Geopolitical experts, including former foreign ministers, from the United States, Australia, India, and Japan called for a peaceful approach and compliance to international law to avoid military confrontation amidst the growing tensions in the South China Sea.
Stratbase Albert del Rosario (ADRi) President Prof. Dindo Manhit, in his statement during the recent virtual international conference marking the fifth anniversary of the 2016 arbitral ruling said, “The rising tensions in the West Philippines Sea have become more than just an issue of conflicting territorial claims.”
“The security challenges brought by China’s aggressive behavior in the region will seriously impact the future of the Philippines and other states in the Indo-Pacific.”
He added: “On the fifth anniversary of the 2016 arbitral ruling, the Philippines should be reminded of its commitment to the preservation of a rules-based international order, especially in conducting its affairs in the West Philippine Sea.”
Former Australian Foreign Minister Julie Bishop said, “Like many nations, Australia has experienced good times and more difficult times in our relationship with China. We’re going through a difficult challenge at the moment. It has become more challenging since China has adopted a more assertive stance particularly in foreign policy.”
“It remains vital for the P5 including China to support the rules-based international order as it remains our best hope of avoiding a repeat of the tragic global wars of past eras.”
“Australia, like the Philippines, is a military ally of the United States. And the US cause remains the pre-eminent military power globally. Thus, we have the responsibility to maintain capability to ensure that we can meet any treaty obligations in hope of course that no conflict breaks out between nation-states,” Bishop added.
Former Foreign Secretary of India Lalit Mansingh, for his part, said, “The Indo-Pacific region is facing a challenge from an aggressive and hegemonic China. A country that questions the very idea of the international order based on respect for territorial integrity, sovereignty, the rule of law, and freedom of access to global economies.”
“I believe that while ASEAN’s rule will be indispensable for reaching the security challenges of the region, it can no longer be seen as the security provider. ASEAN therefore needs to look at initiatives like the ‘Quad’ with an open mind. The Quad which shares its values system with ASEAN will certainly welcome ASEAN dialogues on even limited issue-based cooperation with leading powers like Indonesia, Vietnam, Malaysia, and the Philippines,” Mansingh said.
Former Foreign Affairs Vice Minister and President of the Japan Institute of International Affairs Kenichiro Sasae, in his statement, said, “The rules-based international order is facing enormous problems in these maritime areas. It is therefore all the more important to uphold the rule of law and the use of peaceful means, and to reject the use of force in pursuing the settlement of maritime disputes.”
Sasae said: “The arbitration approach pursued by the Philippines, an important member of ASEAN, is based on the rule of law and in accordance with the internationally established procedures.
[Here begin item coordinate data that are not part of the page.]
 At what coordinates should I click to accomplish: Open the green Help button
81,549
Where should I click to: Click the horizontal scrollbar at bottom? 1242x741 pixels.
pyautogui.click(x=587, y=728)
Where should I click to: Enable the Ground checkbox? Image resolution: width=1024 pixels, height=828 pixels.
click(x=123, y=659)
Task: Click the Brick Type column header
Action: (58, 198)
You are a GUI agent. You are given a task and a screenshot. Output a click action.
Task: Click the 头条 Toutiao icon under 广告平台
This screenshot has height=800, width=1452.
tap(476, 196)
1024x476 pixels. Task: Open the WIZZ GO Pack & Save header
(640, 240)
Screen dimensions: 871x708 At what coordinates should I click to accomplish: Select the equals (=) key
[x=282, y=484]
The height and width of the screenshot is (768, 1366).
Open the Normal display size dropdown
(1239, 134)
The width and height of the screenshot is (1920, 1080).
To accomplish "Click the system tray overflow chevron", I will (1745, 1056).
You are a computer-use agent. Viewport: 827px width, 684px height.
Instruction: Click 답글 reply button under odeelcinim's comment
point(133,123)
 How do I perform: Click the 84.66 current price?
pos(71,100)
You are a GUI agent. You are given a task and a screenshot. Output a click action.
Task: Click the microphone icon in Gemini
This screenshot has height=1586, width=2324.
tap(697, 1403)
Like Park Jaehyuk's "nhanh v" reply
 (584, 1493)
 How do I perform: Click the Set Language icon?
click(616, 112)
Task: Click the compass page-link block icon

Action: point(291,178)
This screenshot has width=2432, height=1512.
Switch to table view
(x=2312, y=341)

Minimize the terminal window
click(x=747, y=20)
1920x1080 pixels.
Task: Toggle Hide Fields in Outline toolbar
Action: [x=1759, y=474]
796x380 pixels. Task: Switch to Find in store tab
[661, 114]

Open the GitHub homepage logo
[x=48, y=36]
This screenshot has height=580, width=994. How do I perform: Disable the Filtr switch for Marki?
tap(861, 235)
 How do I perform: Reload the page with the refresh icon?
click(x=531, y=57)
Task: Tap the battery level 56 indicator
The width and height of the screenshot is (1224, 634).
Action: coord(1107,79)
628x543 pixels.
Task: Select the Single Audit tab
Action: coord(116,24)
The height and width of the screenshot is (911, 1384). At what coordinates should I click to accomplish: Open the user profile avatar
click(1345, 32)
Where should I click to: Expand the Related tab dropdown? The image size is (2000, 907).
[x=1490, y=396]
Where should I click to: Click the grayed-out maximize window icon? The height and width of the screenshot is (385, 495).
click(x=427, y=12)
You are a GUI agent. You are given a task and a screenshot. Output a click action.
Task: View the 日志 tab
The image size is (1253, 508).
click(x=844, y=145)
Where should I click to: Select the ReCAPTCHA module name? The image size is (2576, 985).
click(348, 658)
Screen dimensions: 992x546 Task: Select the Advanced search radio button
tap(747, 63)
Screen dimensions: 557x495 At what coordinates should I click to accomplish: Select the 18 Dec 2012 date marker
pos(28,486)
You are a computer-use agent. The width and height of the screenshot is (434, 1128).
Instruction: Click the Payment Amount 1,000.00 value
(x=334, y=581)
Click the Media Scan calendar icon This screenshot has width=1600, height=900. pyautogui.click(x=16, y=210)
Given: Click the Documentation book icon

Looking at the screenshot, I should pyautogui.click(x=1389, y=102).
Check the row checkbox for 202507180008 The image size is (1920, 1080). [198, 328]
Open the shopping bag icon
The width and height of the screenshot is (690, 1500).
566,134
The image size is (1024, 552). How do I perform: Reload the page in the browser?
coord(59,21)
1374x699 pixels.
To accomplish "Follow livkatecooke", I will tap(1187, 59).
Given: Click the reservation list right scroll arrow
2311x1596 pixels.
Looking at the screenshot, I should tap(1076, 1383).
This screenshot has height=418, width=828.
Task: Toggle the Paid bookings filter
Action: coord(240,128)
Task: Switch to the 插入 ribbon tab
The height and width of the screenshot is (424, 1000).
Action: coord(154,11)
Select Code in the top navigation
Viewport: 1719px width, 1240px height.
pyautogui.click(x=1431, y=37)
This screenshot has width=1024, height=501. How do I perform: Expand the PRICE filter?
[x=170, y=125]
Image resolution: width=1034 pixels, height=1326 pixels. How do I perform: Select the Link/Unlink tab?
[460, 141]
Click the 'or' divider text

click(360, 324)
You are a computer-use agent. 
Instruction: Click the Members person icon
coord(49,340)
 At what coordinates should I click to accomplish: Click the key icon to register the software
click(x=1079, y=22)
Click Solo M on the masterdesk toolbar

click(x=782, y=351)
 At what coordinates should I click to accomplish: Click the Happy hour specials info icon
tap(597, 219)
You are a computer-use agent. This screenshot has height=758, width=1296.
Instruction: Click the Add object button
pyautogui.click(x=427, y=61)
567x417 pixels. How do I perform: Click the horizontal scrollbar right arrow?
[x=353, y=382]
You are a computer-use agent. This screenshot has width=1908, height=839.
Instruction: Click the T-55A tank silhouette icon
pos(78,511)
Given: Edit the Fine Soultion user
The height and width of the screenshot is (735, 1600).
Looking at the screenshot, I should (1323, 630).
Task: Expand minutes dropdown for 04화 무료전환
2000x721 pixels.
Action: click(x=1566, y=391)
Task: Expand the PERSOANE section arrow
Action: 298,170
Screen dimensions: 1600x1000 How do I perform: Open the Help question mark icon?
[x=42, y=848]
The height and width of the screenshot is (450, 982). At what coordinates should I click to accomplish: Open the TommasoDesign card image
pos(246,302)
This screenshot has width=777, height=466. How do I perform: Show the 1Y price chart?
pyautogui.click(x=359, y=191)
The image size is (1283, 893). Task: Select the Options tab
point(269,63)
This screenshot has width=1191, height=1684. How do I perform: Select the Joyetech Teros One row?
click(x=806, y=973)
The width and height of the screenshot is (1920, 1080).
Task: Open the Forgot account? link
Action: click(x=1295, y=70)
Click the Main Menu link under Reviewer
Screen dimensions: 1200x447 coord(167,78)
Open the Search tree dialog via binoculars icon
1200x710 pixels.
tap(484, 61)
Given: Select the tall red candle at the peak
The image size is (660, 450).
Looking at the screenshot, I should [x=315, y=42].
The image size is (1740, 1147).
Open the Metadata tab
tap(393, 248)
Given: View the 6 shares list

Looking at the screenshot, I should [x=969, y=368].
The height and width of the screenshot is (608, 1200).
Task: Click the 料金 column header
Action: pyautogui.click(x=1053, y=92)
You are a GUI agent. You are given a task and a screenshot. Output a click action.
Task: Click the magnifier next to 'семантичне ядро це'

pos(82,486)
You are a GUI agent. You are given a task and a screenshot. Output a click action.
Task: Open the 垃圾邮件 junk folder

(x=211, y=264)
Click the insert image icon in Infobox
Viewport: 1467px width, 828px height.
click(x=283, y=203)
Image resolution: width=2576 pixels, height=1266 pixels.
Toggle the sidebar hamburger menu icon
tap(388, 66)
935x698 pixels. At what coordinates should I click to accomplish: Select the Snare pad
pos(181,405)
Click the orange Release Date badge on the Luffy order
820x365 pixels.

“This approach resonates with the directions of FOIP (Free and Open Indo-Pacific), they award a final and legally binding on the disputing parties in accordance with the provisions of the UNCLOS and the parties must comply with it. I strongly hope that this outcome will lead to the peaceful resolution of the dispute in the South China Sea,” Sasae added.
Former US Ambassador to the Philippines Harry Thomas Jr. said, “We want to see alternative supply chains or export to, not only the United States, but throughout ASEAN, and we want to see the excellent use of military assets and maintenance and training which is very important.
“If we see those, we can work together. We don’t want a war, we don’t want a trade war, or a kinetic war. But we don’t want to be subject to a country,” Thomas said.